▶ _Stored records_
● ● ●
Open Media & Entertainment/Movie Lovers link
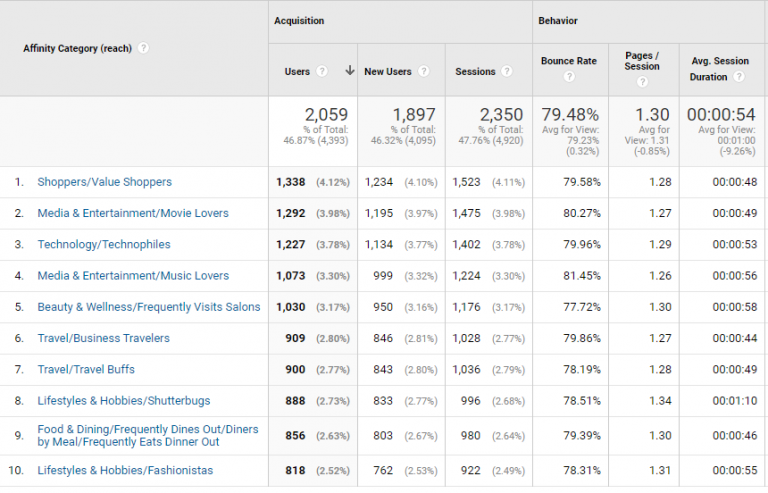133,213
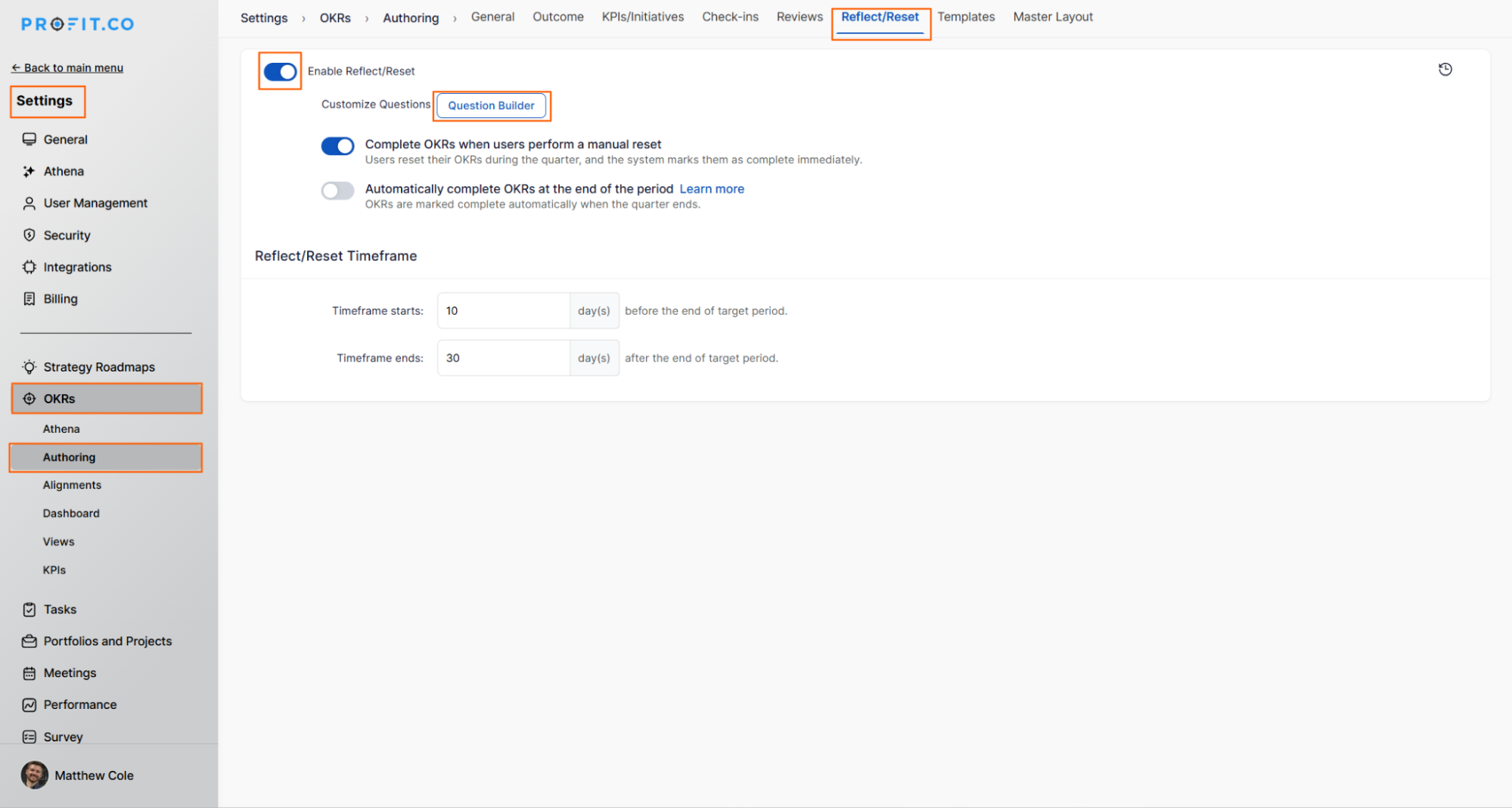Click the Integrations puzzle icon
This screenshot has width=1512, height=808.
pyautogui.click(x=29, y=267)
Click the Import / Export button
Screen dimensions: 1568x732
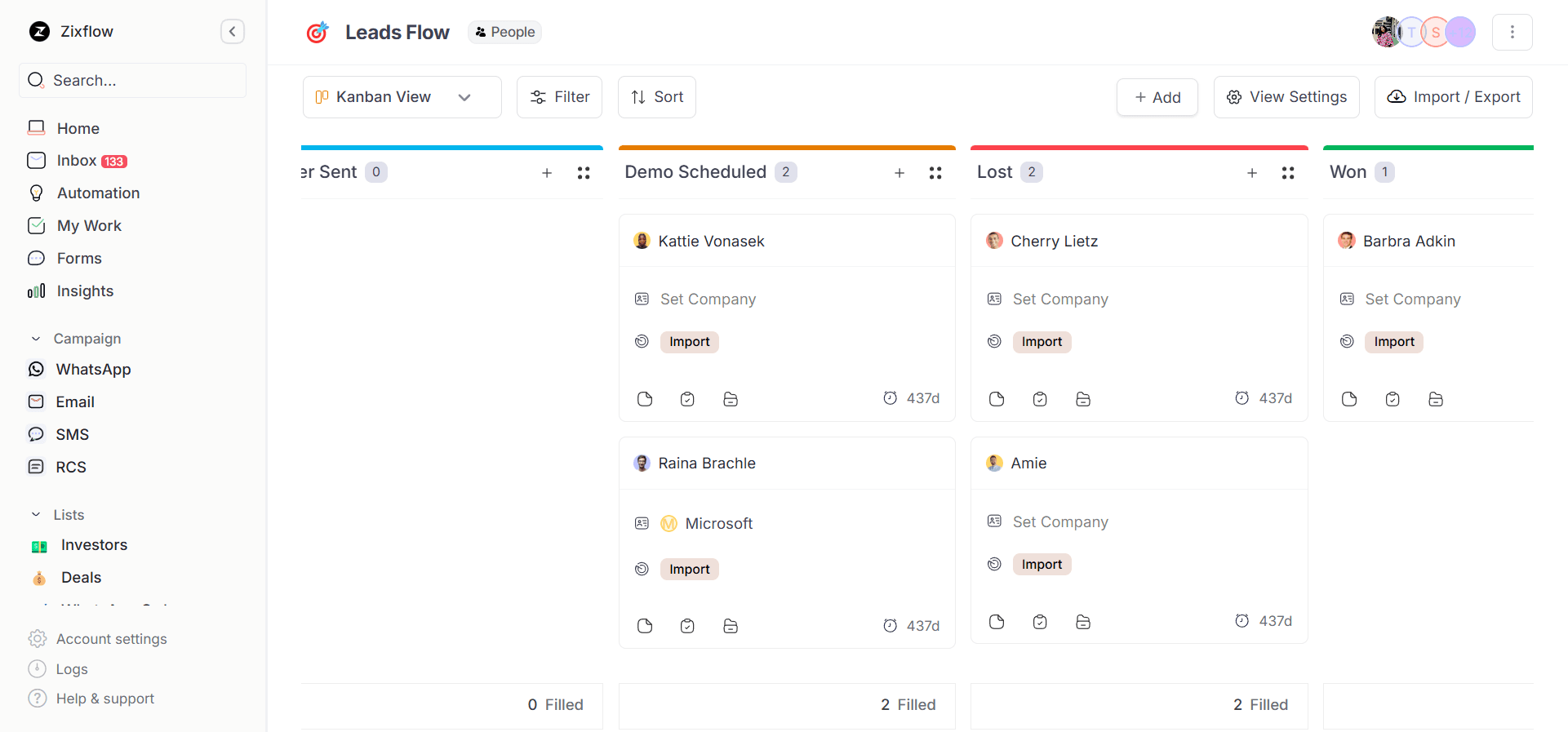(1453, 96)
● ● ●
▶ _WHAT THE TASK ASKS_
No pictures belong in the copy; output every record exactly.

▶ _COMPLETED TASK_
Open Media & Entertainment/Movie Lovers link
133,213
Click the Integrations puzzle icon
This screenshot has width=1512, height=808.
pyautogui.click(x=29, y=267)
Click the Import / Export button
Screen dimensions: 1568x732
(1453, 96)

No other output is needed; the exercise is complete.